# Tortuga's Knife Stand



## State_Vet (Oct 10, 2006)

I told Jim I would have to one up him on the pen he built me, I tried my best but I still think he got me. I built him a display stand for the benefit knife he won. I used the rest of the shed antler for the knife rest. I need to stain your sheath and it will all go in the mail.


----------



## essayons75 (May 15, 2006)

WOW!


----------



## Slip (Jul 25, 2006)

Super nice!!! Congrats Jim.


----------



## bill (May 21, 2004)

that looks great


----------



## Tortuga (May 21, 2004)

Friggin' SPECTACULALR, George !!!!...but I didn't expect anything else..:biggrin:

Man..you are a true ARTIST.. got that right brain working on that stand..

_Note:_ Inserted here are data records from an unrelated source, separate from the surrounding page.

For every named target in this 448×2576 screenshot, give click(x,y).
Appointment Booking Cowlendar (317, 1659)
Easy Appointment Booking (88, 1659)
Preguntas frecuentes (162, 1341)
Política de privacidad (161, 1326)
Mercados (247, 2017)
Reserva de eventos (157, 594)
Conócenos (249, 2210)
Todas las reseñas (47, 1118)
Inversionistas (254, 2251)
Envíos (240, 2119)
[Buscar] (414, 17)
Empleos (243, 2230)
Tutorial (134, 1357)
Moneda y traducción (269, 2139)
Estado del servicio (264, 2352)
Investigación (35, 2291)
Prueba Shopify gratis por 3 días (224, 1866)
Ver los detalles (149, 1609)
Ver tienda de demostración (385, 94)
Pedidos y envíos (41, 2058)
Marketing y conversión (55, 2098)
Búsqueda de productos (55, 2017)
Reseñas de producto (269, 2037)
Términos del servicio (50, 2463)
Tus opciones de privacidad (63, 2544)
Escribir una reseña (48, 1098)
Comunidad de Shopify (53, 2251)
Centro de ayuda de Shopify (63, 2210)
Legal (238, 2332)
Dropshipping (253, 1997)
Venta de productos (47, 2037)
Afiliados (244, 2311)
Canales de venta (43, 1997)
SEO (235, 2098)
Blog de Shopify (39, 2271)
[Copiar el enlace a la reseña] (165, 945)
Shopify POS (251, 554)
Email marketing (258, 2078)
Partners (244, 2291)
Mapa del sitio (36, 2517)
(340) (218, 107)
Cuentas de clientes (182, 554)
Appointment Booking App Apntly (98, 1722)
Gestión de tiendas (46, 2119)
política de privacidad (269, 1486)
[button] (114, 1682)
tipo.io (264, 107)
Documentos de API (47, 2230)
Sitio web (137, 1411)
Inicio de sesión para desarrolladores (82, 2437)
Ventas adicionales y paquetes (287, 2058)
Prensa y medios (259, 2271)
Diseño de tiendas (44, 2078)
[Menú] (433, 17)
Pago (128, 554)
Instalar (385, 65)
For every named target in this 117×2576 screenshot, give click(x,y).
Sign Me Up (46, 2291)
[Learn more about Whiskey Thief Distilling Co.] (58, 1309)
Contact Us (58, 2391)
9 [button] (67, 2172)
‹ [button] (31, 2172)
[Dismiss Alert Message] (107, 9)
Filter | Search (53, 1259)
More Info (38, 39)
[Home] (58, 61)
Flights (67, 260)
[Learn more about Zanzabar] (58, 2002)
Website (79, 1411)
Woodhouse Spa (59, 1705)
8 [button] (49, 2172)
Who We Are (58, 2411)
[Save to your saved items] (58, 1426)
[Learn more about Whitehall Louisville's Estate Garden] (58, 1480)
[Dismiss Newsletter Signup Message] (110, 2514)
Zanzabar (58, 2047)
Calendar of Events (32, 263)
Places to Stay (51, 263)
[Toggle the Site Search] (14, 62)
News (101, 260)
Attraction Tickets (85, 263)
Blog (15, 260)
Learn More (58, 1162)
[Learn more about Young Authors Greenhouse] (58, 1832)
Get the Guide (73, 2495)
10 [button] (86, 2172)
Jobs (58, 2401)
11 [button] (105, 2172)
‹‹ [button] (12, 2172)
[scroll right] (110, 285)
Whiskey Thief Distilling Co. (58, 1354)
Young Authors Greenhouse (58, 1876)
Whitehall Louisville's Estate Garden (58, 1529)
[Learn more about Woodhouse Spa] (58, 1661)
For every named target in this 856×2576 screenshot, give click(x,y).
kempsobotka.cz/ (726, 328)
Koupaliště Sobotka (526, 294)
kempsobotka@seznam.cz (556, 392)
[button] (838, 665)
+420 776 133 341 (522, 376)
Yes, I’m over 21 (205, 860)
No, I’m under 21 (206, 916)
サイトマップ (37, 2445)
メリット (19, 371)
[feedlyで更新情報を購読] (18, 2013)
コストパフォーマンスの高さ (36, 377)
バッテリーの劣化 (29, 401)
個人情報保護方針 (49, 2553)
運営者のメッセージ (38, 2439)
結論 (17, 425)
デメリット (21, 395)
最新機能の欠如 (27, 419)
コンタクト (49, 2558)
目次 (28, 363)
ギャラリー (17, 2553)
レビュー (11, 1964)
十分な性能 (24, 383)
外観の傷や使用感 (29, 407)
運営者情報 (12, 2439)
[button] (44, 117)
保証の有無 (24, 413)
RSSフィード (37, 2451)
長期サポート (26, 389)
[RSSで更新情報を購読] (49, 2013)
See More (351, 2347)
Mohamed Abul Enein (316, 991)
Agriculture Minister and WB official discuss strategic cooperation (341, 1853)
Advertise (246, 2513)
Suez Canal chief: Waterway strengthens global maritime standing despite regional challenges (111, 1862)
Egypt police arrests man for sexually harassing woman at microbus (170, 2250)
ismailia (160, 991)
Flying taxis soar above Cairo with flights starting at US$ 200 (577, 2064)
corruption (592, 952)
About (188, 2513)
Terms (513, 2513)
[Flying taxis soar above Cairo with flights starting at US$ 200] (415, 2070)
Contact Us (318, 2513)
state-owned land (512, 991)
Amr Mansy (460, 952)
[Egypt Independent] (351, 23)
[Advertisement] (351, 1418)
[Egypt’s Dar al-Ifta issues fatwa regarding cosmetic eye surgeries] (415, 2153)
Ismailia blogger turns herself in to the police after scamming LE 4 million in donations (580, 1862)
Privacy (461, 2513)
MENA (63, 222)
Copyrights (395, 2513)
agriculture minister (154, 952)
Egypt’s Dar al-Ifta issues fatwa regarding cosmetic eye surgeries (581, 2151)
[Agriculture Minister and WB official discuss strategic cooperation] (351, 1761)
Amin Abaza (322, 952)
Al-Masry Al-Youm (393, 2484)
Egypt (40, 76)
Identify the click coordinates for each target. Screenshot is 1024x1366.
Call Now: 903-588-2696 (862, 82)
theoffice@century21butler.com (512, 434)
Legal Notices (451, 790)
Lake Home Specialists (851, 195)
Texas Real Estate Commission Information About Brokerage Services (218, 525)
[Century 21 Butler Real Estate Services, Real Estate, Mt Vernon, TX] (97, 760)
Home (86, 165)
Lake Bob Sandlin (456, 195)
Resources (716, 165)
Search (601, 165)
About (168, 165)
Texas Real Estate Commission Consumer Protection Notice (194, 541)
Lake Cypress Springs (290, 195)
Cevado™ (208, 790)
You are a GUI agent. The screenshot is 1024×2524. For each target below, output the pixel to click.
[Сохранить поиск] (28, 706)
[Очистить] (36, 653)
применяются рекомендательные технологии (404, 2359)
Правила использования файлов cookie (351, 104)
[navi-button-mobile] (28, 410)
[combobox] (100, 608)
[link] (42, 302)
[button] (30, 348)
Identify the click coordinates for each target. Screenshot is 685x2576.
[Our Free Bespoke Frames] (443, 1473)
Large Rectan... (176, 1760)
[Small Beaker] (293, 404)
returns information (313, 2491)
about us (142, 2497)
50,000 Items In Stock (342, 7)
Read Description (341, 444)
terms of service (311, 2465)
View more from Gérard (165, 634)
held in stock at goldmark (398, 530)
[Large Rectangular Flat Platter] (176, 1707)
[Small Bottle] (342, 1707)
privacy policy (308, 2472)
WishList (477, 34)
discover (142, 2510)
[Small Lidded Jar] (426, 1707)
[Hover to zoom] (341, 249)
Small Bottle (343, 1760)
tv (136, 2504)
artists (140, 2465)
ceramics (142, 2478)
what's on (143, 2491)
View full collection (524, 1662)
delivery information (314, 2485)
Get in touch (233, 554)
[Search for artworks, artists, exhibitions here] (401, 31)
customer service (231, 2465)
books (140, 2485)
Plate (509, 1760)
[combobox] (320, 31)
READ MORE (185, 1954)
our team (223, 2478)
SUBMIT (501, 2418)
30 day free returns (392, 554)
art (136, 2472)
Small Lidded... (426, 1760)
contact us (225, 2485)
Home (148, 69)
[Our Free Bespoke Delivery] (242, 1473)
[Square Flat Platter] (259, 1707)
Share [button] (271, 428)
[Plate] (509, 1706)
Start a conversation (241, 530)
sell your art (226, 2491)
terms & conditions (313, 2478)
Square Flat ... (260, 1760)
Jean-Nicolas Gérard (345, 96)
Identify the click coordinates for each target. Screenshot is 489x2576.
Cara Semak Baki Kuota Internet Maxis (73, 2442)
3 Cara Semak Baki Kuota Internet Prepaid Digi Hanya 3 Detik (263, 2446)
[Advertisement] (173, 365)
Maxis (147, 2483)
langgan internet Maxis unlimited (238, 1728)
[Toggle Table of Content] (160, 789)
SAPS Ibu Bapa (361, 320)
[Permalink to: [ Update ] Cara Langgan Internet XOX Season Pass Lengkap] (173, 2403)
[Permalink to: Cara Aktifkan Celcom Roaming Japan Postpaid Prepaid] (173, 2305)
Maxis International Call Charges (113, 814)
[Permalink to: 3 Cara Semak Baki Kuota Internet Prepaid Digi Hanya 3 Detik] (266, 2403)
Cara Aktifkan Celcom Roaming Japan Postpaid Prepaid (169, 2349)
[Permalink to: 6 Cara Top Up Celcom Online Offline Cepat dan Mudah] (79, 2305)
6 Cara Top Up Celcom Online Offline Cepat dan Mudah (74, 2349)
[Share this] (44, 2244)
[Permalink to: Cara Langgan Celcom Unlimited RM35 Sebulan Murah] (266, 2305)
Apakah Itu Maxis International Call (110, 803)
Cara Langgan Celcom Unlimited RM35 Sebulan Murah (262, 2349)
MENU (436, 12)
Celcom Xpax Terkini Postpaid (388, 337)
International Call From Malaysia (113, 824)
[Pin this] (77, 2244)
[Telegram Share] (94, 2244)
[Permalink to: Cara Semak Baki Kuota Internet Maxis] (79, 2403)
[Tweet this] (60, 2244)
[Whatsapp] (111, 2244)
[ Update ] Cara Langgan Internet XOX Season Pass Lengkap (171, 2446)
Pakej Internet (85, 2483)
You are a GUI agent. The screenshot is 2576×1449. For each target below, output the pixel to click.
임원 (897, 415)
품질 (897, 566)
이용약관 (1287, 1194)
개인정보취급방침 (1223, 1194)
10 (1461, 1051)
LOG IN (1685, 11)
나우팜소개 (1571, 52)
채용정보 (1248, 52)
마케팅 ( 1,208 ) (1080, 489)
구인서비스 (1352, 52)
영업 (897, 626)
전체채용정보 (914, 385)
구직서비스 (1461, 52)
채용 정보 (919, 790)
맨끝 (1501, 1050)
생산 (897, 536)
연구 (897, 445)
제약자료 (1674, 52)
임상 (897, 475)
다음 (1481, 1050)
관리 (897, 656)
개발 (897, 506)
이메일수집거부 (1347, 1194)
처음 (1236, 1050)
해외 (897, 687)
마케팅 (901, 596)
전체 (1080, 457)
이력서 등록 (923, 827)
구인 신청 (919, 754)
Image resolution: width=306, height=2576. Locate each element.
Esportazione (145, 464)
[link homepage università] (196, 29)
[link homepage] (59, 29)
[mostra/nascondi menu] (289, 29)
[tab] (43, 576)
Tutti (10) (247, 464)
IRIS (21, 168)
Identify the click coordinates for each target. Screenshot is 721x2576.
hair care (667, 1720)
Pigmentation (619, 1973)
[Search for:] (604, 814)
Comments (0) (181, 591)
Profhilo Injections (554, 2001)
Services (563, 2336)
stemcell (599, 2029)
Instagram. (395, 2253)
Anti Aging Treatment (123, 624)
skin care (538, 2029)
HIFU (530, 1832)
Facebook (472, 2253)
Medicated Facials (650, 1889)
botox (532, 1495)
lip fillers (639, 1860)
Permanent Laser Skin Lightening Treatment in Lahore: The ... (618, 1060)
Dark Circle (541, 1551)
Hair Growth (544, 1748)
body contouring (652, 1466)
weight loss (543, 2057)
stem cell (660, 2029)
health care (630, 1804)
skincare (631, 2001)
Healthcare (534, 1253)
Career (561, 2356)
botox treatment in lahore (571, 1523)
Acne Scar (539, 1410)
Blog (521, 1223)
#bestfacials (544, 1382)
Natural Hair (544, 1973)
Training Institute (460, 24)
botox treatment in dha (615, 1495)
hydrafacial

I stand in second place on this 'un.. Yore 'writin' stick' just don't compare to that combo...

Take care of yourself, Buddy....and THANKS...:biggrin:


----------



## State_Vet (Oct 10, 2006)

Glad you like it Jim, the bottom is some of that cedar I brought you.


----------



## huntr4life (Apr 30, 2007)

Wow, george, that looks awesome.


----------



## FishBone (Oct 11, 2004)

That is awesome looking.
Very good job


----------



## Flat Fish (Jun 18, 2005)

That is one cool knife there.


----------



## Haute Pursuit (Jun 26, 2006)

That looks impressive! Great looking work bud!


----------



## lady linda (Nov 25, 2008)

WOW ! Very nice work and the pictures are great.


----------



## Texas1960 (Jun 20, 2009)

Outstanding display! Wish I was that artistic!


----------



## State_Vet (Oct 10, 2006)

Texas1960 said:


> Outstanding display! Wish I was that artistic!


I stayed at a Holiday Inn Express the night before:wink:


----------



## Fishnut (May 21, 2004)

WOW,

that is all I can say.


----------



## Robert A. (Jan 8, 2009)

Great work State!!!! Great imagination Mate!!


----------